The real question for technologists is: How the heck do we respond? A bad response is to simply ignore this sharp trend, disappear on our clients while we run our increasingly backend systems, and avoid engaging our clients. Introversion won’t help build the ‘IT value proposition’! An even worse response is to try to fight the trend. And by the way, our trying to pretend we can outperform vendors with our homegrown solutions will be seen for the desperate attempt it is – unless of course there's no other authentic way to achieve client needs or … we’re really, really talented.

I will argue that technologists have an important role to play today -- but one requiring our radical adaptation. Here are some options for consideration, which describe the nature of the adaptation I believe is required. Idealistic? Practical? Wrong-headed? Spot on? You be the judge.

Be helpful. Try becoming very active in helping your business units realize their possibilities as wisely as possible. Lend an active hand in tangible, hands-on ways, such as helping your business units identify vendor options and arranging vendor visits and presentations. Help them establish new system requirements that lead to wiser selections. Help by stitching together incoming technologies with existing ones into a patchwork technological quilt that can benefit many units across your institution. Help by supporting their funding proposals.

Be a low cost option. Support campus units with as many services as you can for free or at least very low cost, in the better interest of your institution. Do this by giving up unnecessary tasks and diverting your staff to active business unit engagement. As you facilitate the absorption of technology by your institution you will play a more valuable institutional role than if you try to hold on and control the empire you’ve built. One of the great paradoxes is that one’s power increases as one enables others to be powerful.

Walk the talk. Require IT staff to give up landlines for smart phones. Buy the phones and pay for the data plans. The trade-off: They’re available 7x24. Insist they download apps and learn to speak the language and mirror the practices of end users.

Become a facilitator. Our identity has long been based on our perception that we do things: develop, install, license, operate, upgrade, ….  A new possibility is to do less and facilitate more. For example, you can facilitate the uptake of technologies within business units and assist them in their technological maturation without doing a lot. This may require that we acquire new skill sets that we might not have. To be of value in the emerging world (read: to have a job) we’ll have to acquire / develop facilitation skills – please read my forthcoming ECAR Bulletin on that.

Be agile of mind, light of step. In an age when the technology will change before your carefully written strategic ink is dry, the last thing your institution needs from you is another exhaustive study of technological options. A great example is mobile technology. I am perplexed as I frequently read of the ‘need for an institutional mobile strategy’ and of consulting firms’ claims that they can help you build yours. The truth is we all have very limited experience in mobile technology to begin with! But what is our knee-jerk reaction to new things? Let’s study them! We can be so hopelessly … academic. Meanwhile, new technologies gush forth from the wellspring every day. And what’s more, these new technologies, particularly mobile, require active learning through rapid prototyping, experimenting, changing, and yes, failing. We can be so … serious. Let’s have a little fun again! We can be agile of mind, light of step, and strategic all at once!
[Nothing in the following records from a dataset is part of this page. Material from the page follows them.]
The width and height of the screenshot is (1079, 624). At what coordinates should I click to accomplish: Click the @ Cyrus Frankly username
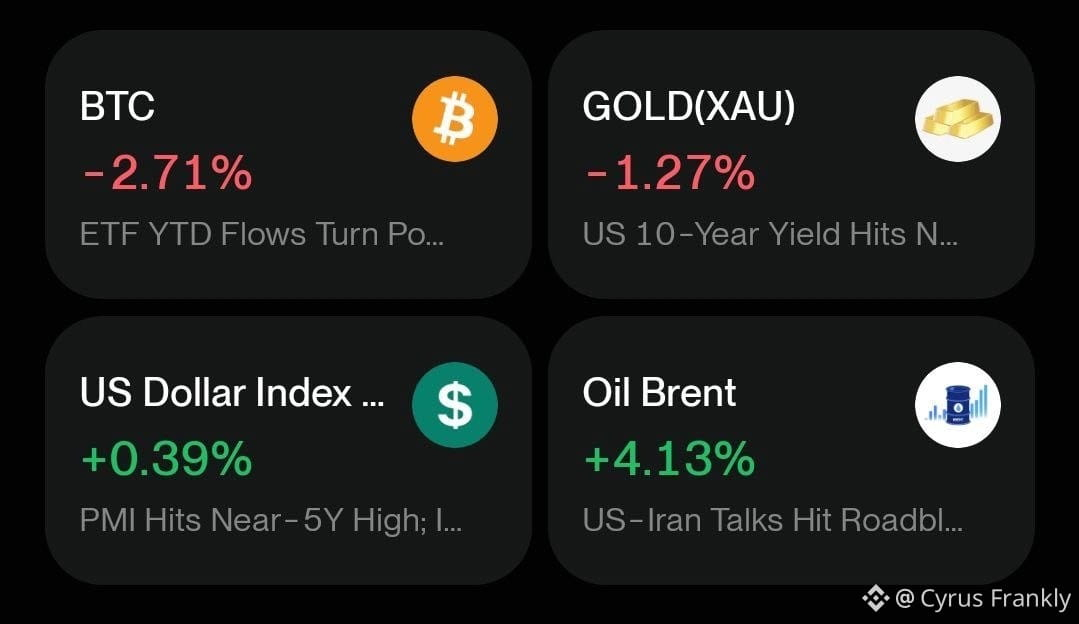point(983,599)
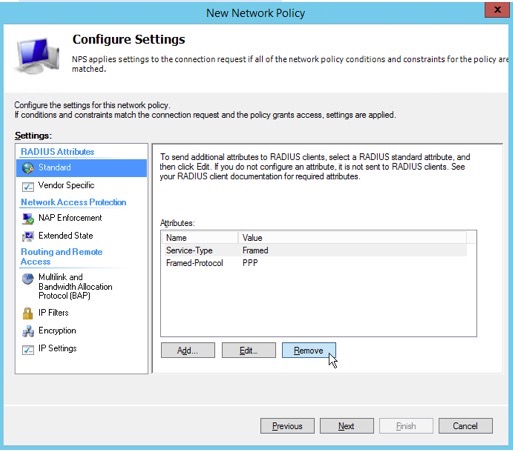Cancel the New Network Policy wizard
Image resolution: width=513 pixels, height=451 pixels.
pyautogui.click(x=465, y=426)
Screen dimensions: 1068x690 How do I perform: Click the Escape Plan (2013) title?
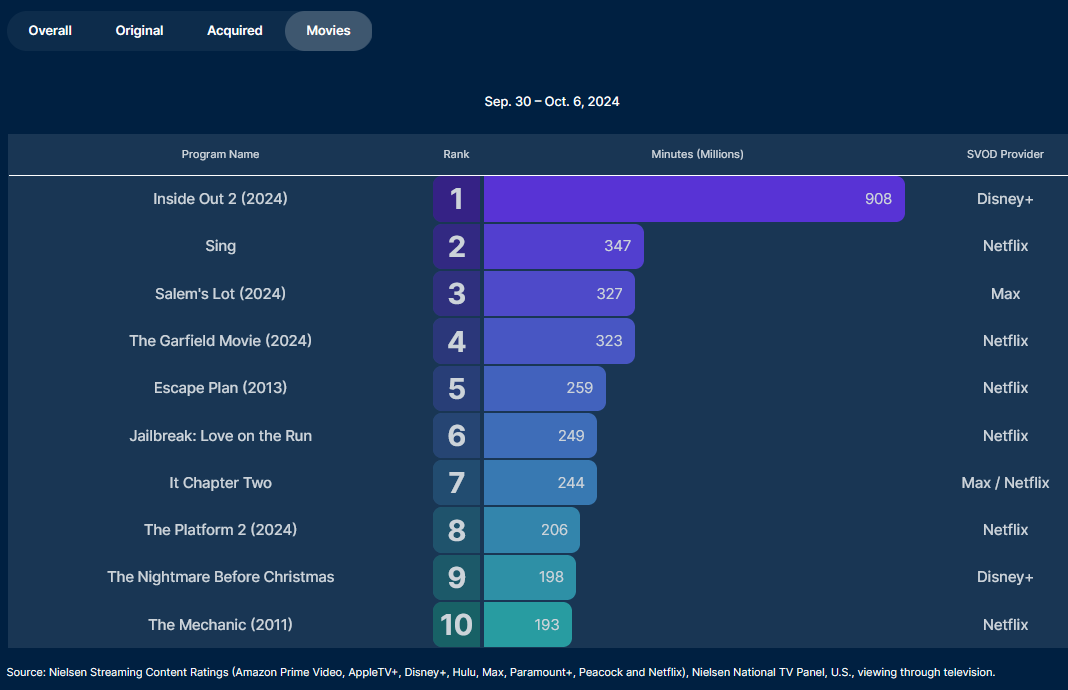coord(220,388)

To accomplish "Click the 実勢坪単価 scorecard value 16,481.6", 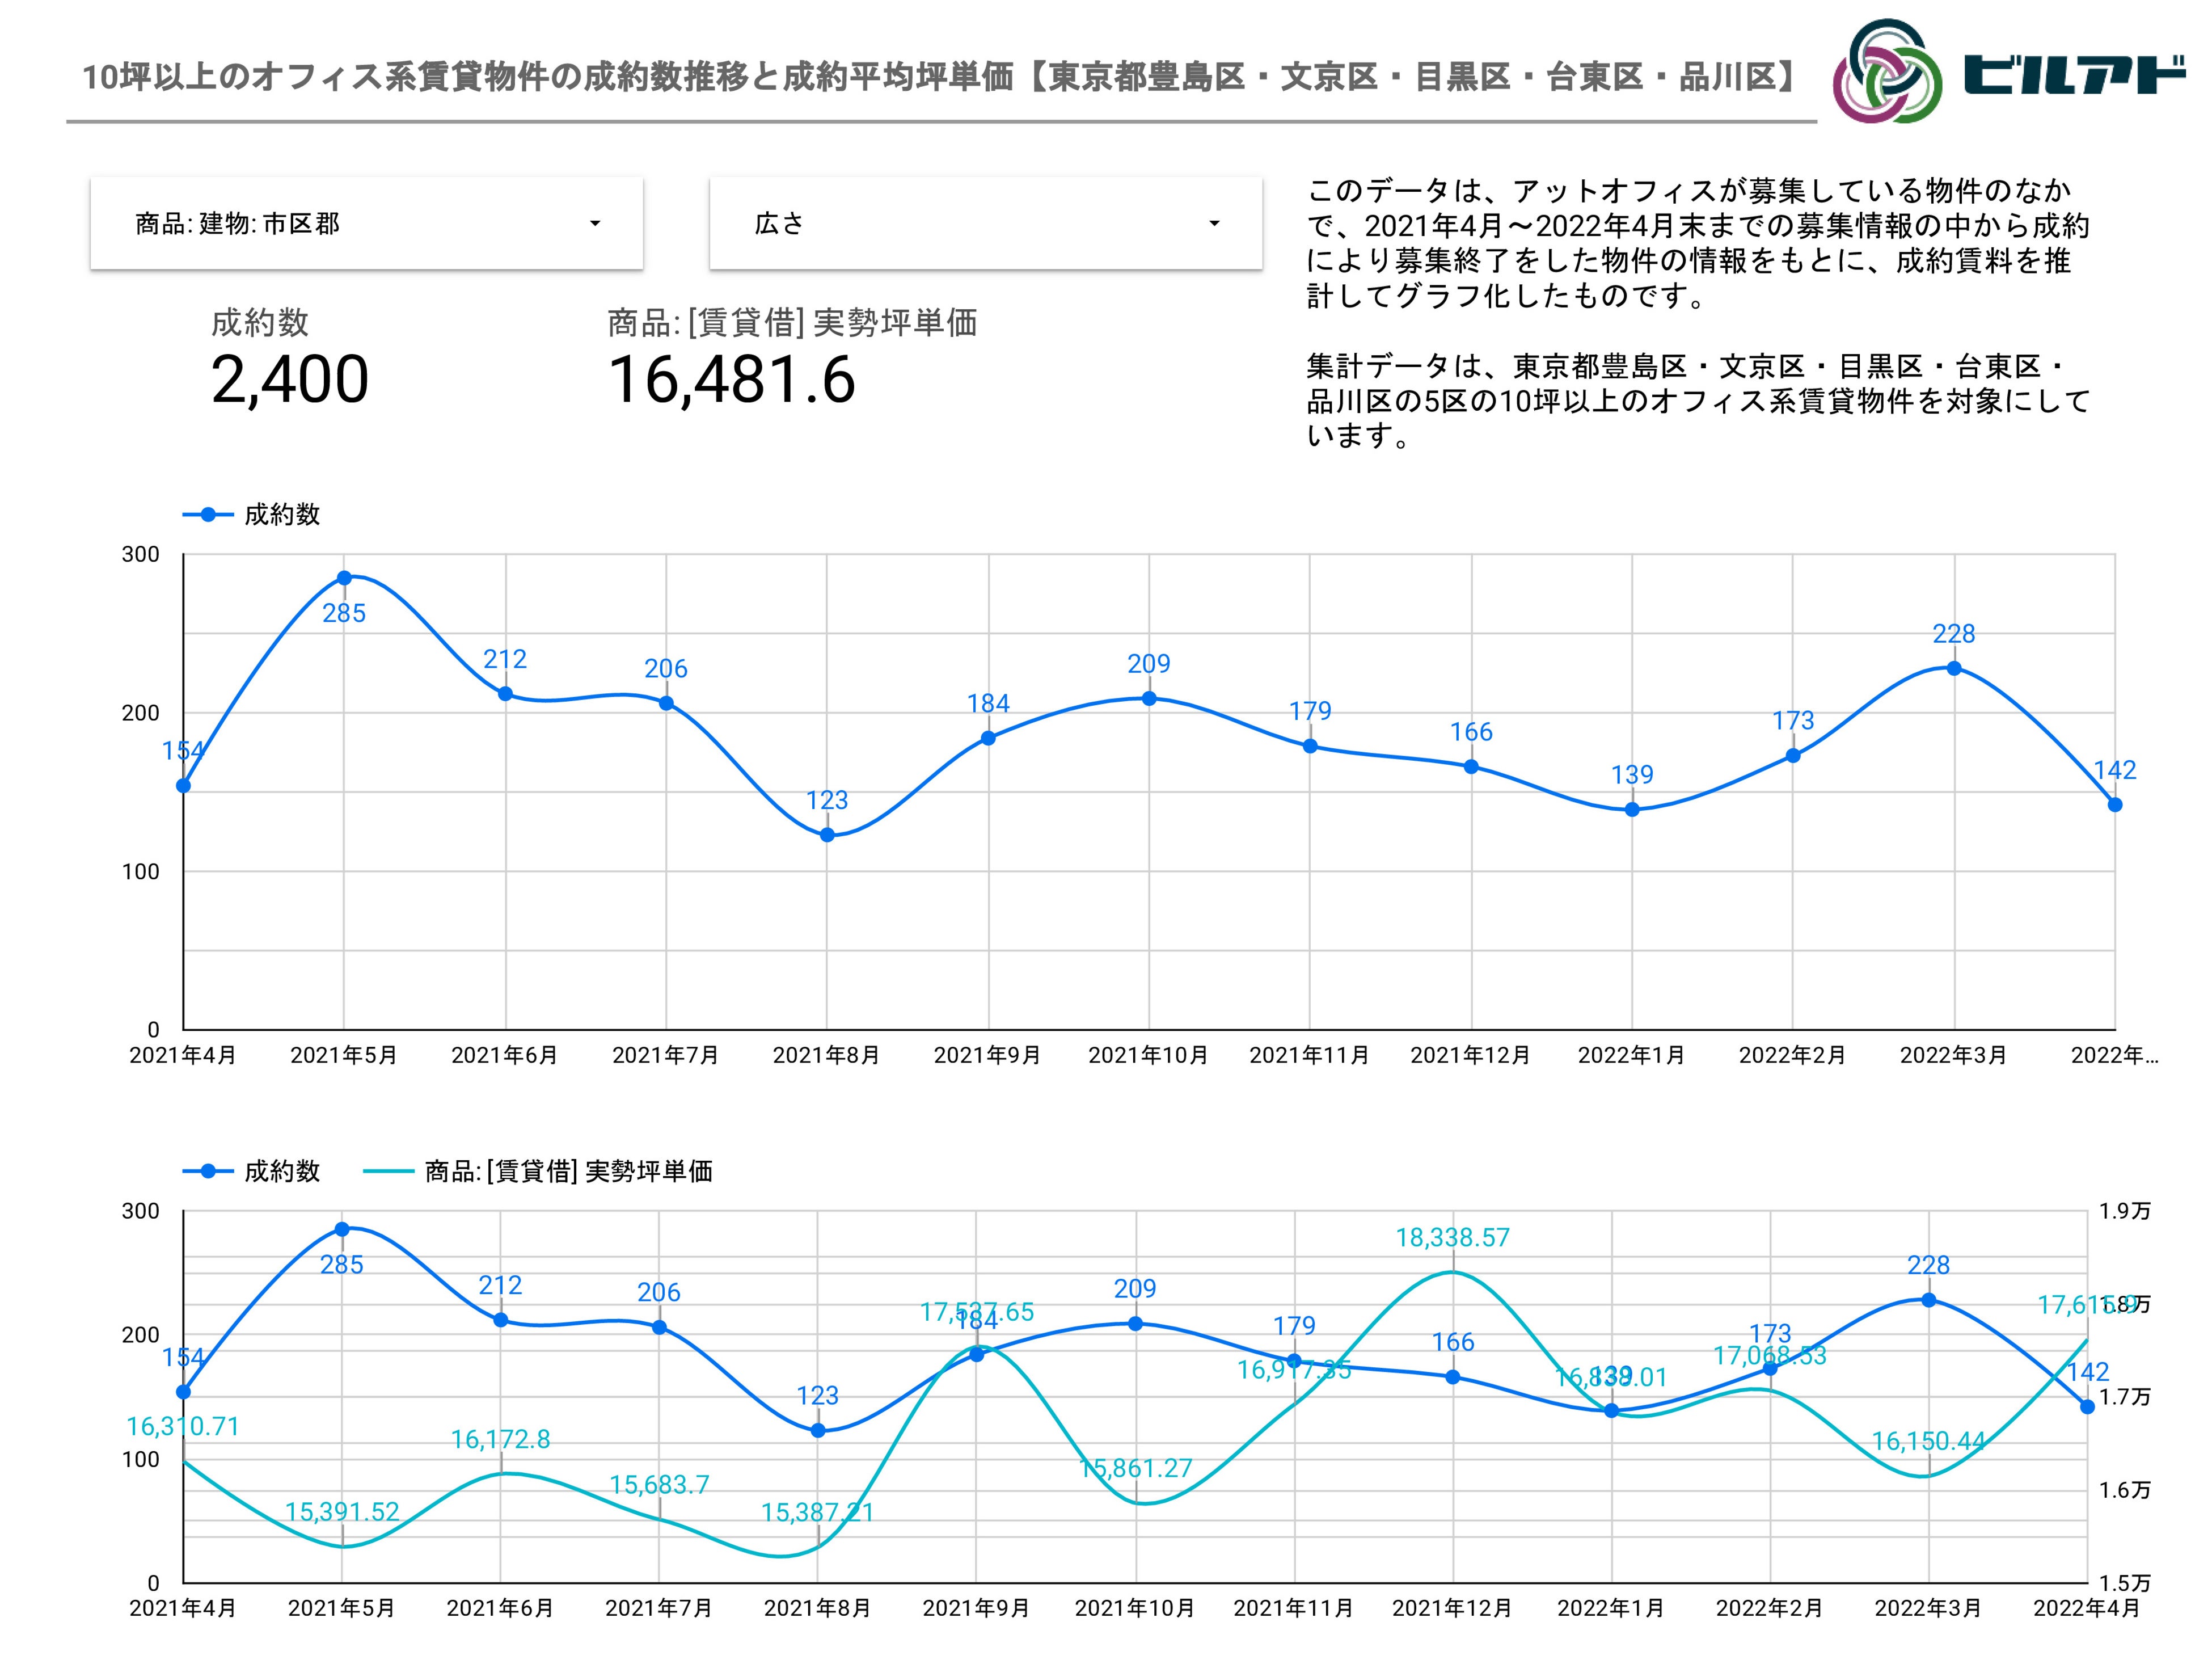I will 731,380.
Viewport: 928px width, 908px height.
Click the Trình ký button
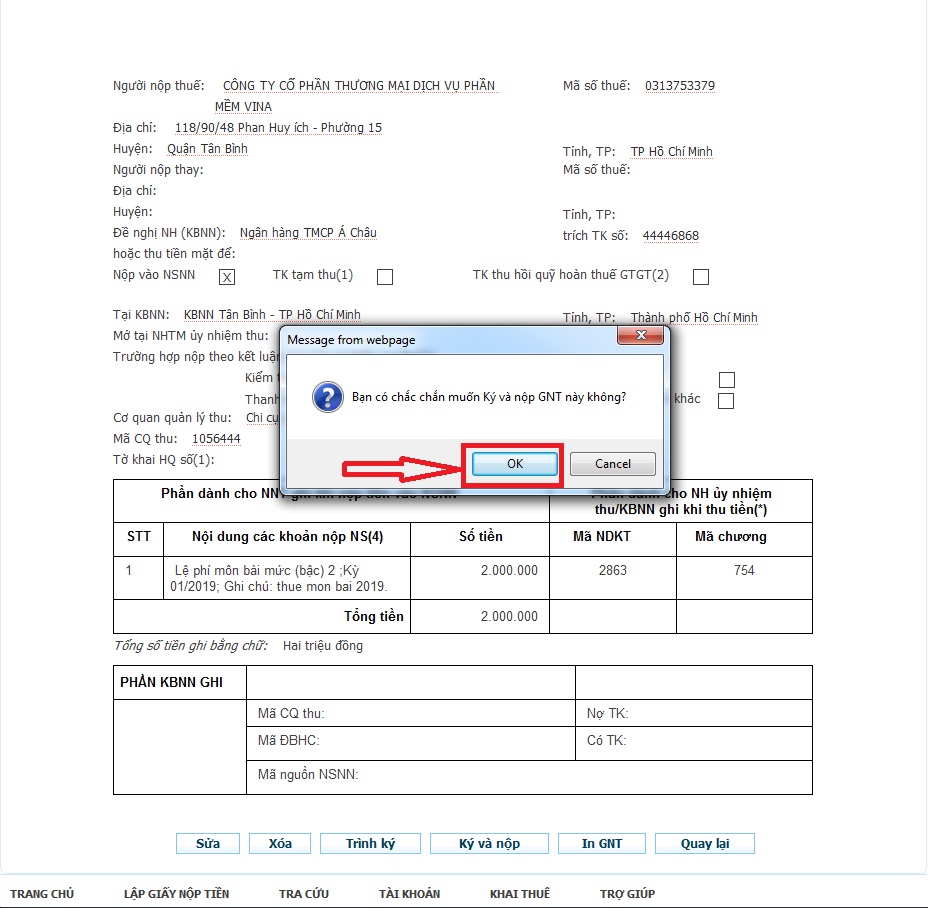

Give success away. Our potential is fulfilled as we look outside ourselves, check our egos, facilitate the resourcefulness in others, and learn how to make them shine. As a species of tool builders, our human potential is helped along as we realize the vast possibilities for using technology to remake society. We don’t, we can’t, have all the answers ourselves. But as we learn to give each other an assist, the light of others’ successes will also shine on us.

How is the mobile-aware, consumer mindset affecting you, your staff, and the role of IT at your institution?